Die künstlerischen Arbeiten nehmen deutlich zu

Ebenfalls bemerkenswert in diesem Ausstellungsjahr: die Vielzahl künstlerischer Arbeiten, die in deutschen Medien einen immer breiteren Raum einnehmen. „Als könnte nur noch die Kunst uns vor dem zunehmenden Irrsinn der Welt retten“, beschreibt Peichl diesen Trend. Zu sehen ist unter anderem eine Arbeit des italienischen Künstlers Maurizio Cattelan, der zusammen mit Pierpaolo Ferrari eigens für die VisualLeader-Ausstellung eine ganze Wand in den Deichtorhallen gestaltet hat. Oder eine Installation mit großformatigen Porträts des amerikanischen Fotografen Bruce Gilden.

Einst berühmt für seine Straßenfotografie in schwarz-weiß, hat sich Gilden zuletzt verstärkt der digitalen, farbigen Fotografie zugewandt, konzentriert sich auf die Ästhetisierung der Hässlichkeit. Nikos Pilos legt ein beeindruckendes fotografisches Flüchtlingsepos vor. Über zehn Monate hat er Flüchtlingsströme von Syrien und Afghanistan begleitet. Er hat die Wunden dokumentiert, die sich die Menschen an Stacheldrähten zugezogen haben, den stummen Schmerz auf ihren Gesichtern festgehalten.

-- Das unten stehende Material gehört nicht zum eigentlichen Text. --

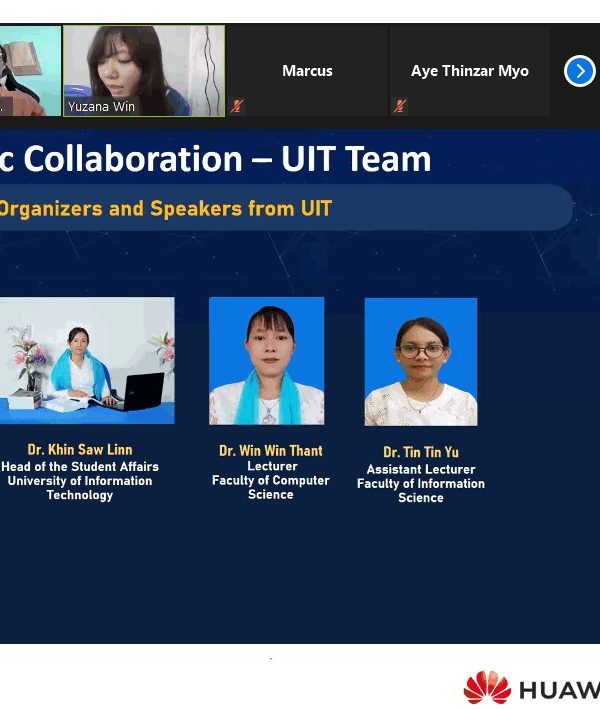
Task: Click the Huawei logo
Action: click(530, 688)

Die neue Ernsthaftigkeit, sie ist nicht zu übersehen. „Man kann den Magazinen und Zeitungen viel vorwerfen, aber eines bestimmt nicht: dass sie wegschauen“, sagt Markus Peichl.

Ausstellung VisualLeader: Eröffnung an diesem Freitag um 19 Uhr im Haus der Photographie. Es sprechen Markus Peichl (Vorsitzender LeadAcademy für Medien) und Ingo Taubhorn (Kurator Haus der Photographie).

Vom 26. August bis 30. September können Besucher der Ausstellung die Arbeiten der Hauptkategorie Fotografie vor Ort bewerten. Leser können auch auf www.abendblatt.de über den Publikumspreis abstimmen. Sämtliche Gewinner werden bei der Verleihung der LeadAwards am 10. Oktober prämiert und sind noch bis einschließlich 30. Oktober in den Deichtorhallen zu sehen.